(Material shown begins)
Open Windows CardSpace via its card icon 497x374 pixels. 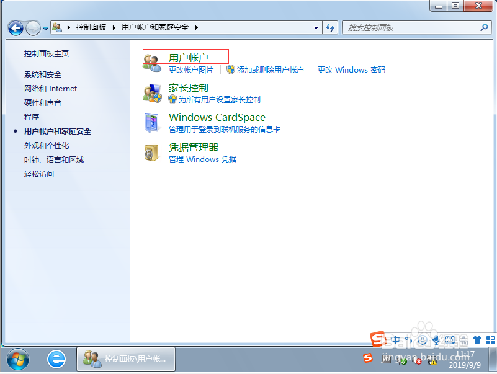click(x=152, y=122)
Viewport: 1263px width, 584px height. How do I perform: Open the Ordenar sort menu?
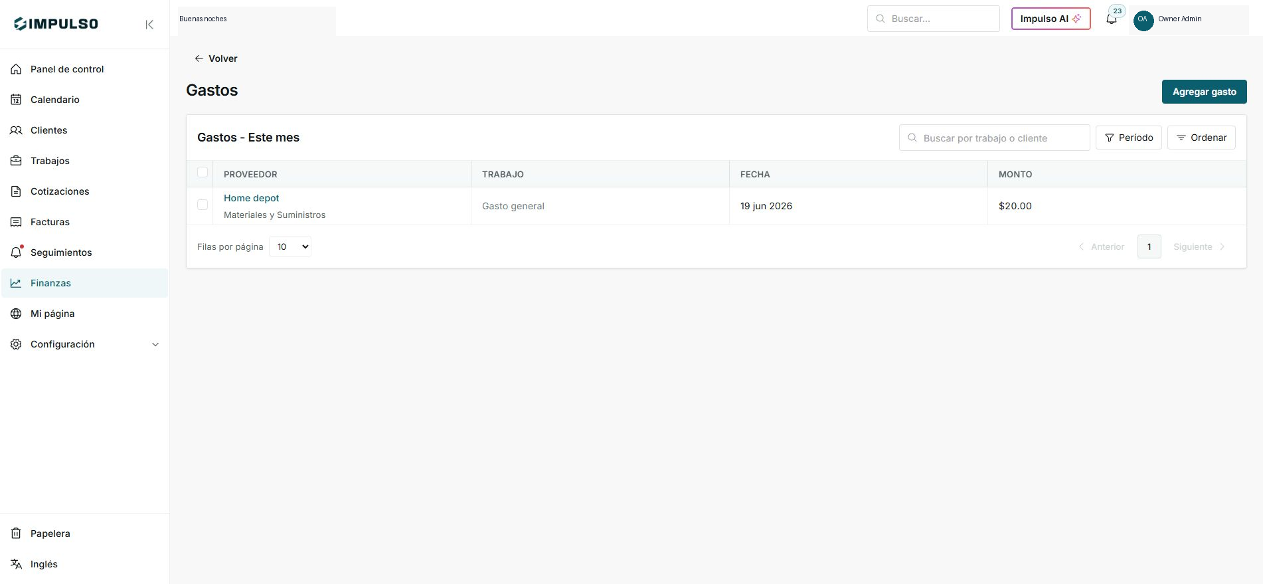pyautogui.click(x=1201, y=138)
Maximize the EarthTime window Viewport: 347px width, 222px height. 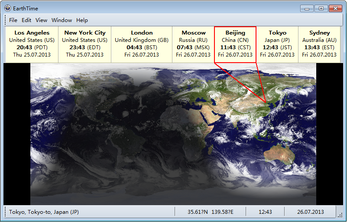[x=321, y=8]
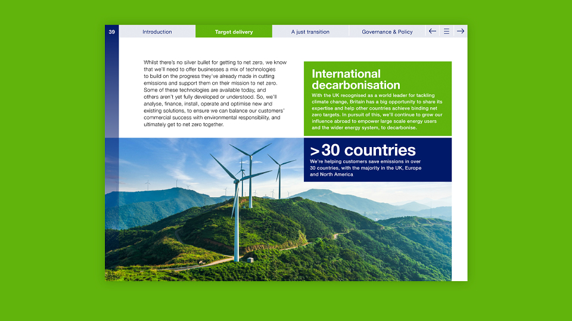Click the >30 countries statistic heading
The height and width of the screenshot is (321, 572).
point(363,150)
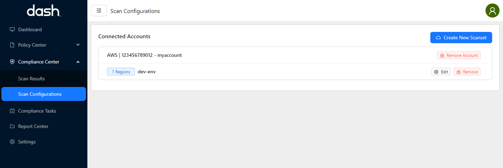Expand the Policy Center chevron
Screen dimensions: 503x168
point(78,45)
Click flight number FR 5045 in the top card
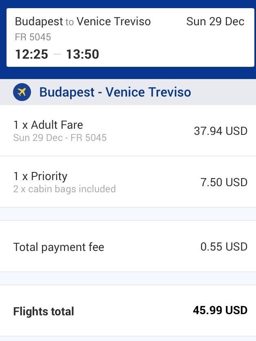The height and width of the screenshot is (341, 256). [x=33, y=37]
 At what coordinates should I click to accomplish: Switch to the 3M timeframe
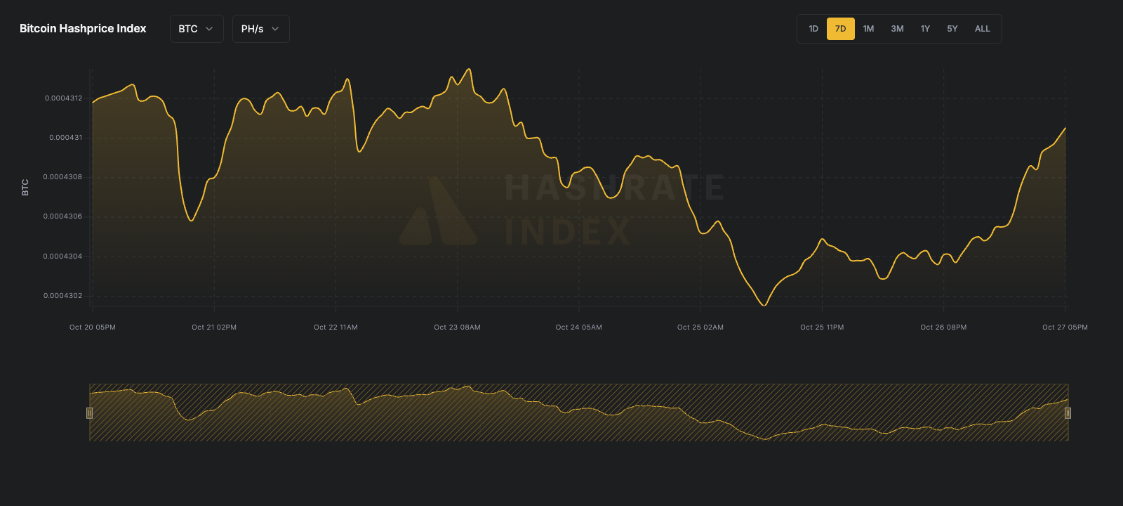(897, 29)
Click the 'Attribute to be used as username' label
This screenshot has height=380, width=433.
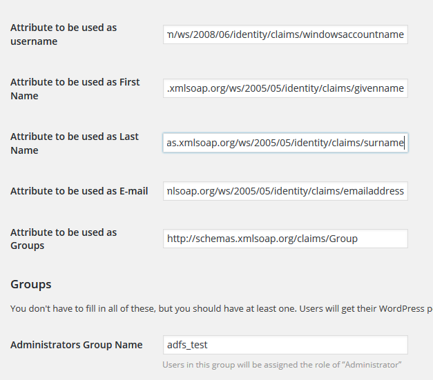tap(64, 34)
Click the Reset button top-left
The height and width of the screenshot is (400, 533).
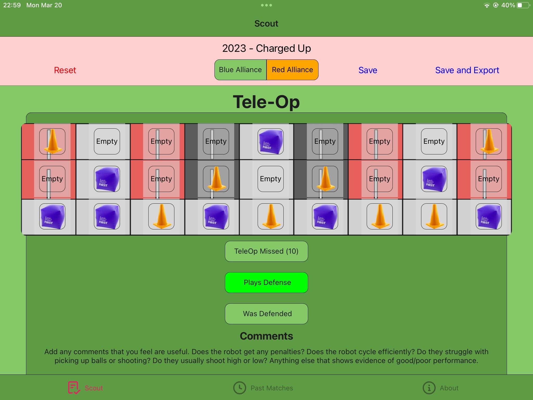[65, 70]

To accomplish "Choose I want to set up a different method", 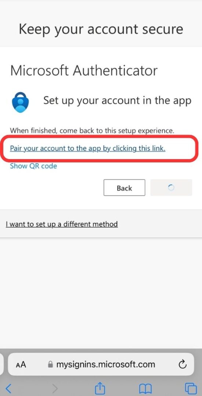I will click(x=62, y=224).
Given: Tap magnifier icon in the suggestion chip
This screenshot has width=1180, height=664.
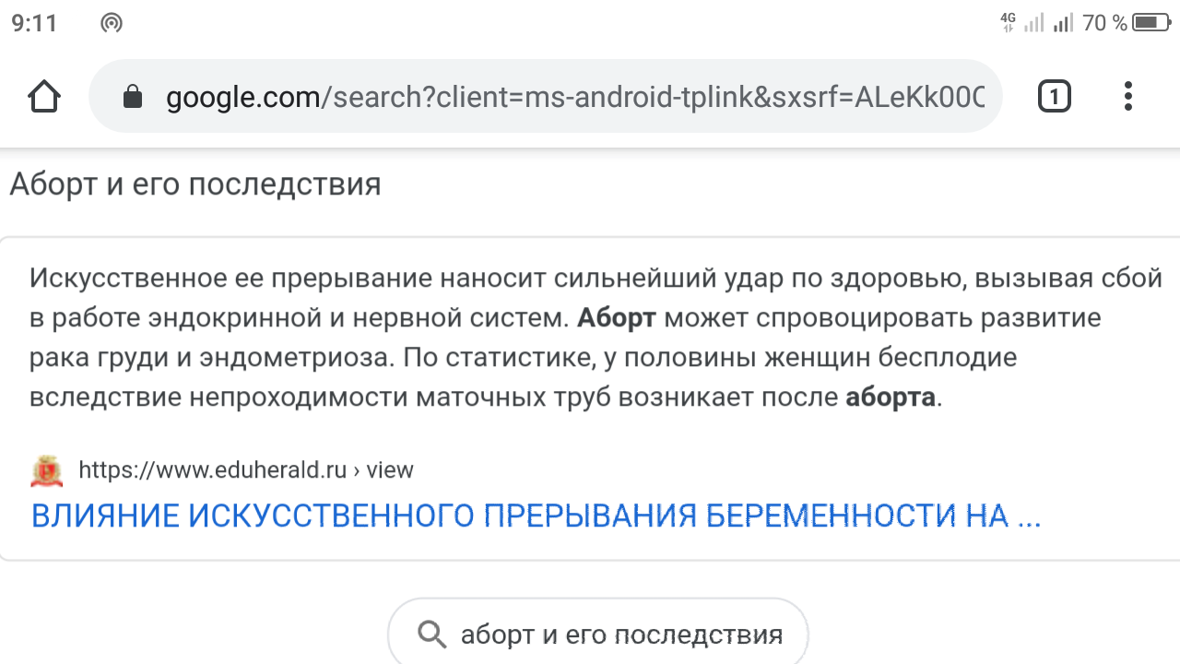Looking at the screenshot, I should point(431,634).

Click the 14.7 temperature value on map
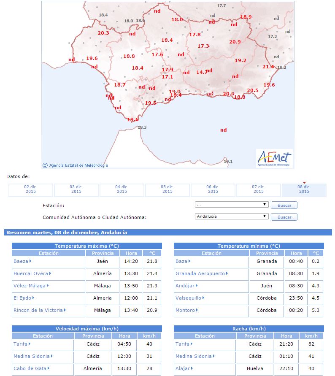coord(202,72)
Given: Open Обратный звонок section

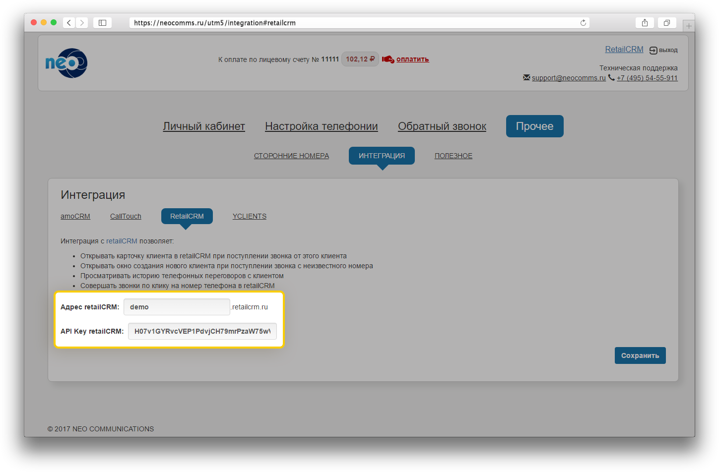Looking at the screenshot, I should click(442, 126).
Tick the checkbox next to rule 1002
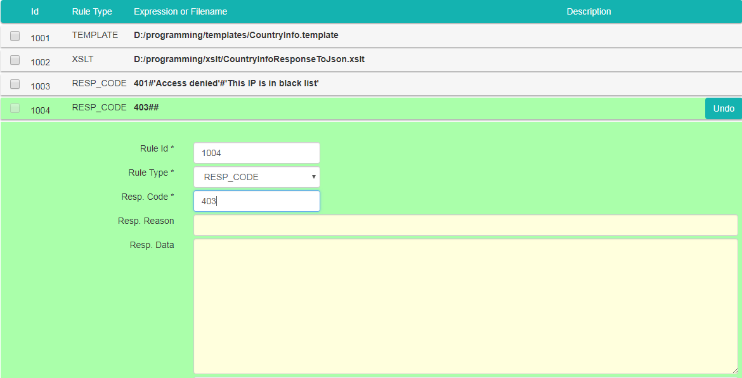 coord(15,60)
(Material shown ends)
- **Task to carry out**
Your copy should hold only the lines running from the one that contains "Given: Open Обратный звонок section" through the final line of the data; transcribe them exactly, both ends included, and leave pictures out.

- **Your solution**
Given: Open Обратный звонок section

Looking at the screenshot, I should click(442, 126).
Tick the checkbox next to rule 1002
 coord(15,60)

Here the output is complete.